In order to understand how Germany generates adequate revenue by denying a transfer of wealth ownership to profiteers, let us review its banking system as presented by Mr. Theidor Baums in “The German Banking System and its Impact on Corporate Finance and Governance.” (www.jura.uni-frankfurt.de).
Germany divides its bank industry into three layers; Universal banks (Total commercial banks of 340), which includes the three largest banks; Savings banks (total savings banks of 771), which are owned by states and municipalities; and credit co-operative banks (total co-operative banks of 3,346), which are owned by communities, etc.
The banking industry, for strategic reasons, owns shares in many companies. For instance, the banking industry owns about 34% of the shares of Mercedes Benz car company. While it does not own a majority stake in many of the 100 big businesses, its votes, coupled with the votes of its subsidiaries, represent about 82% of the votes at meetings of the management board and supervisory board.
Additionally, members of the supervisory board elect and dismiss members of the management board, an economic arrangement that increases the influence of stakeholders, and not shareholders. The influence of stakeholders is not limited to state-owned banks and co-operative banks.
This is because the supervisory board, the organ that makes important decisions, is made up of equal numbers of employees and representatives of shareholders. Using the Mercedes Benz car company as a test case, in which the banking industry owns 34% shares, stakeholders would have significant influence.
Let us assume that there are 100 members of the supervisory board to decide the following: (1) relocate Mercedes Benz car company outside of Germany and (2) to replace qualified workers with substandard employees (of course in order to increase profits). Half of the 100 member supervisory board will be employees and 17 representatives of state/local government (i.e., 34% of the remaining 50 members) will represent the interest of stakeholders.
This arrangement creates an opportunity for government to make decisions in the interest of stakeholders and not only shareholders. Instead of using, as an example, Botswana’s economic policy, which allows a government role, let us review the 2015 income statement and balance sheet of the Ghana National Petroleum Oil Company of Ghana. The country has about 10 to 15% stakes in the oil fields in Ghana.

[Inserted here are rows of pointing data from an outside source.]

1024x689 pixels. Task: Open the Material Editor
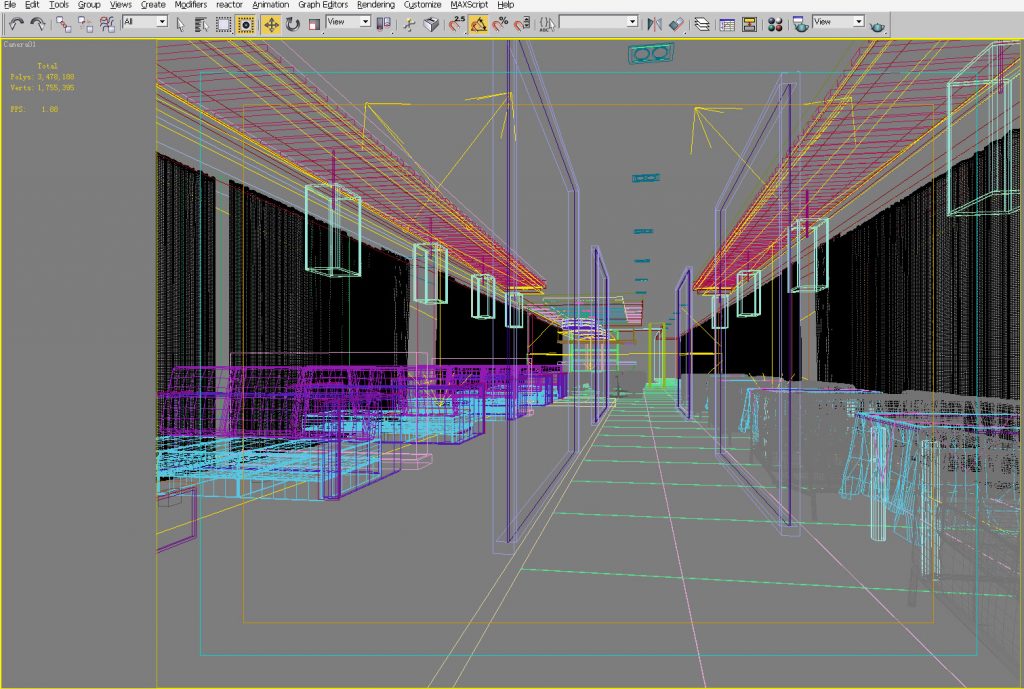(775, 24)
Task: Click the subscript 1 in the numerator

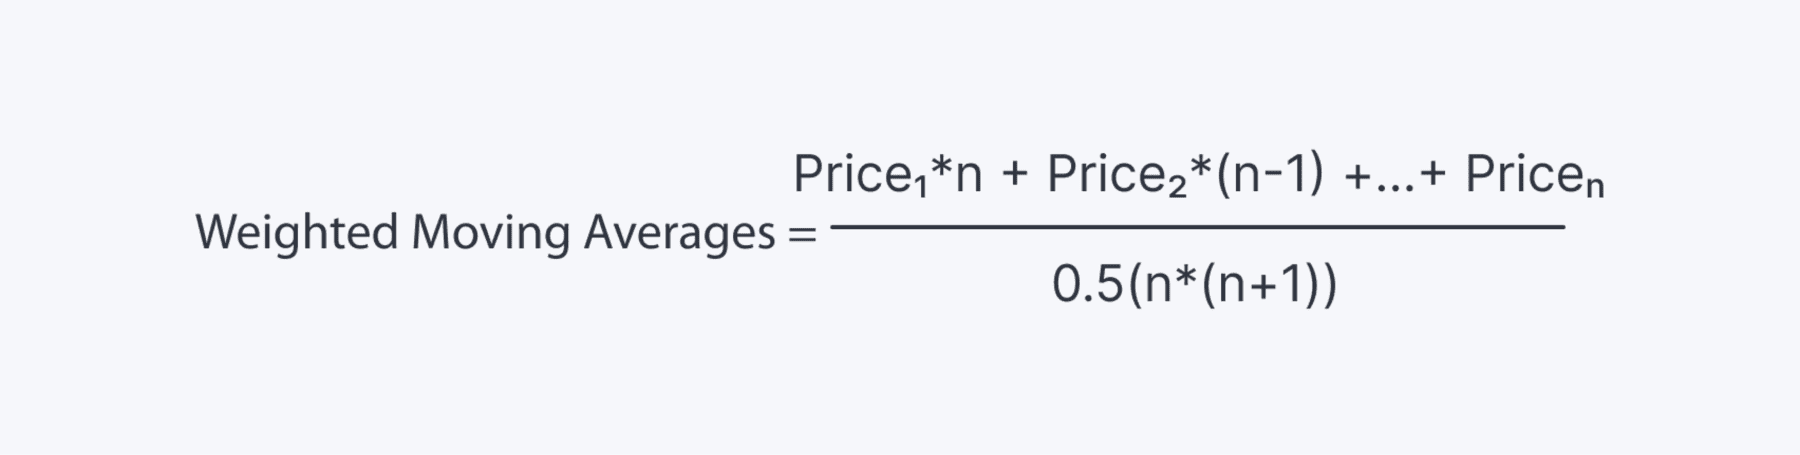Action: (x=919, y=187)
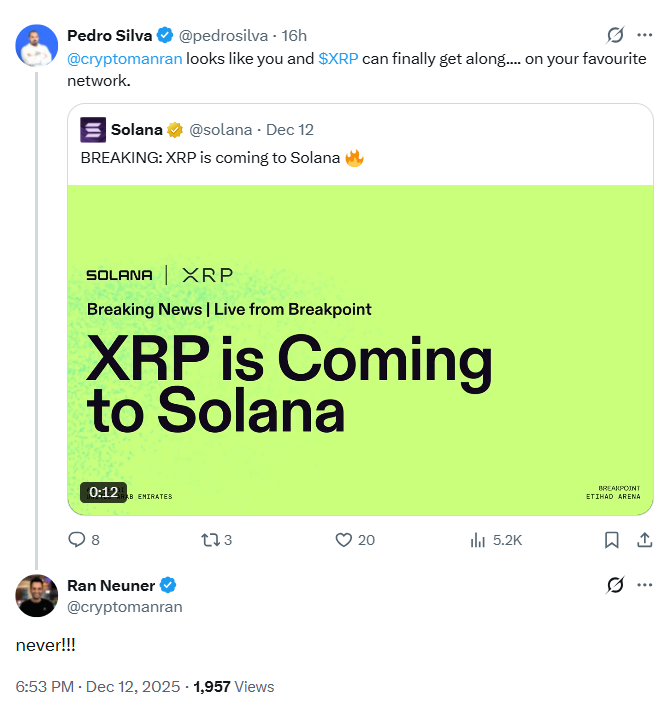The image size is (668, 710).
Task: Click the share icon on Pedro's tweet
Action: pos(644,540)
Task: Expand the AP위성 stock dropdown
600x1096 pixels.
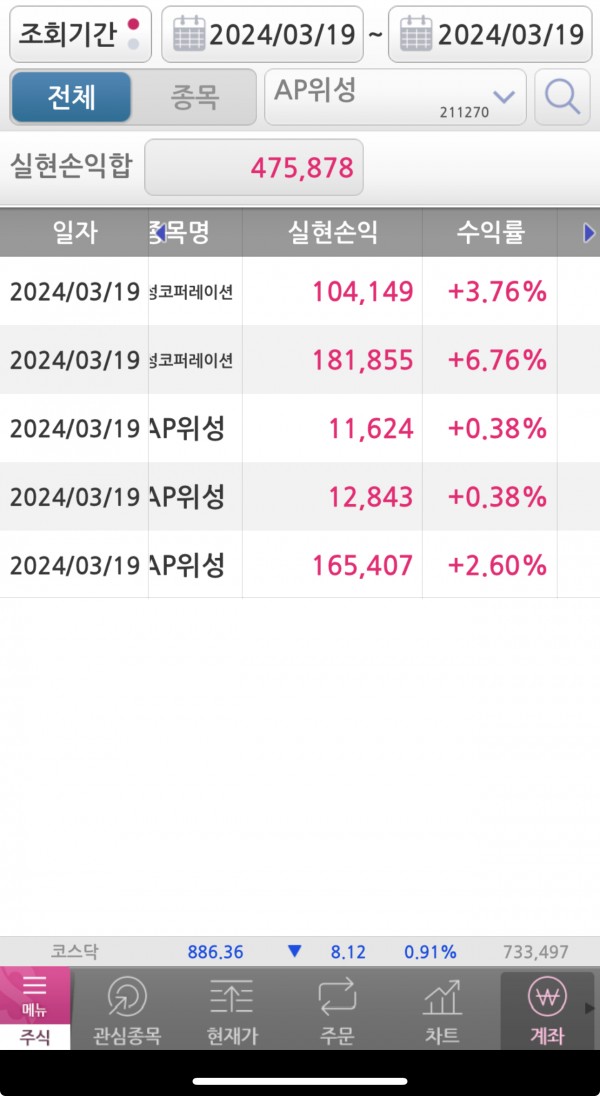Action: pyautogui.click(x=503, y=96)
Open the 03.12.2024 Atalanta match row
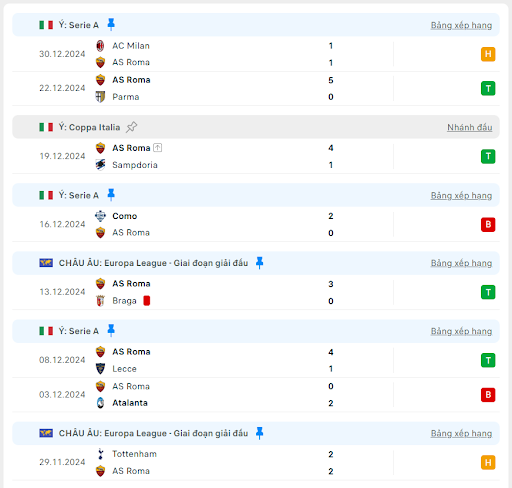 click(256, 395)
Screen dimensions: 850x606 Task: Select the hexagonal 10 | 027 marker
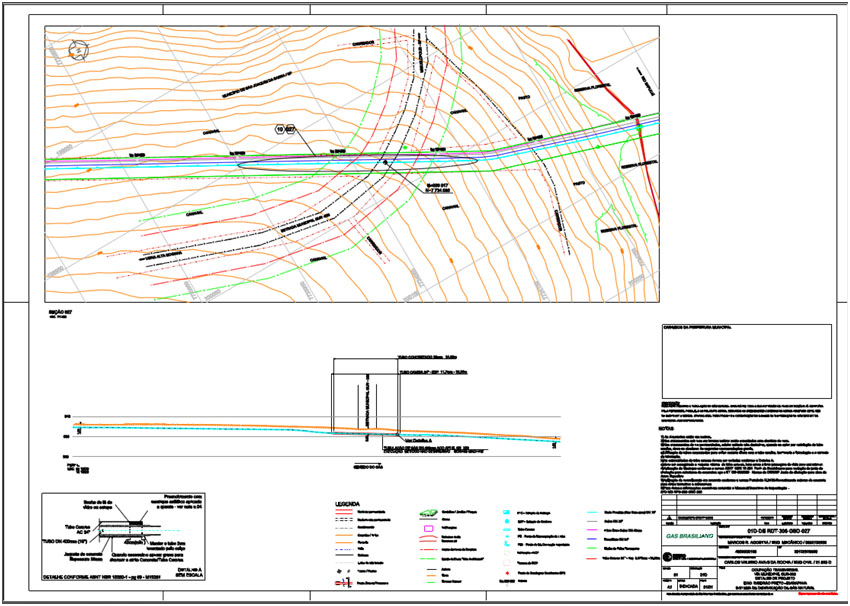coord(286,130)
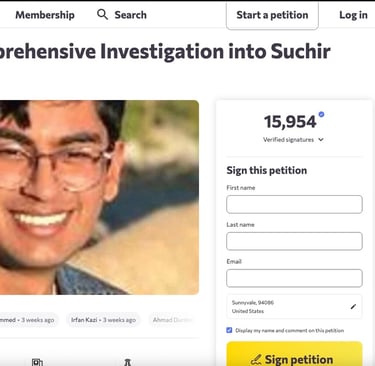The height and width of the screenshot is (366, 375).
Task: Focus the Last name input field
Action: pyautogui.click(x=294, y=241)
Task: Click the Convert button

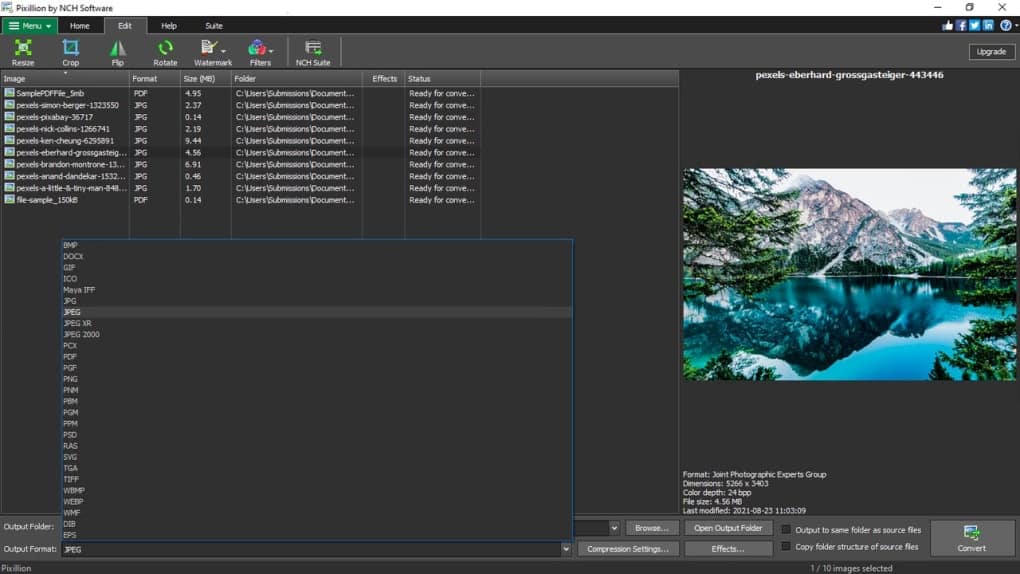Action: coord(971,538)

This interest has increased the Ghanaian government’s revenue, similar to Botswana’s revenue increase. For instance, in addition to royalty income, it also receives portion of the sale of petroleum products. With additional revenue, Ghana has invested into other profit-making associations and joint ventures (see page # 6 of the 2015 Audited Financial Statements).
More so, it allocated funds for future projects and equity funds or sovereign funds. Yes, government employees are corrupt, but private investors, with the desire to make profits, are usually the first to offer bribes to government bureaucrats, according to Transparency International. In some cases, if John Perkins, the author of a book called An Economic Hit Man, is right, bribe purveyors do not accept no for an answer.
More importantly, Liberian elites and foreign profiteers who want to expropriate Liberia’s wealth will continue to insist that prohibiting government’s role in the ownership or management of the nation’s wealth is the best way to generate adequate revenue. If such propaganda is correct, Germany will or should be experiencing trade and budget deficits. But this is not the case and there is no wonder why.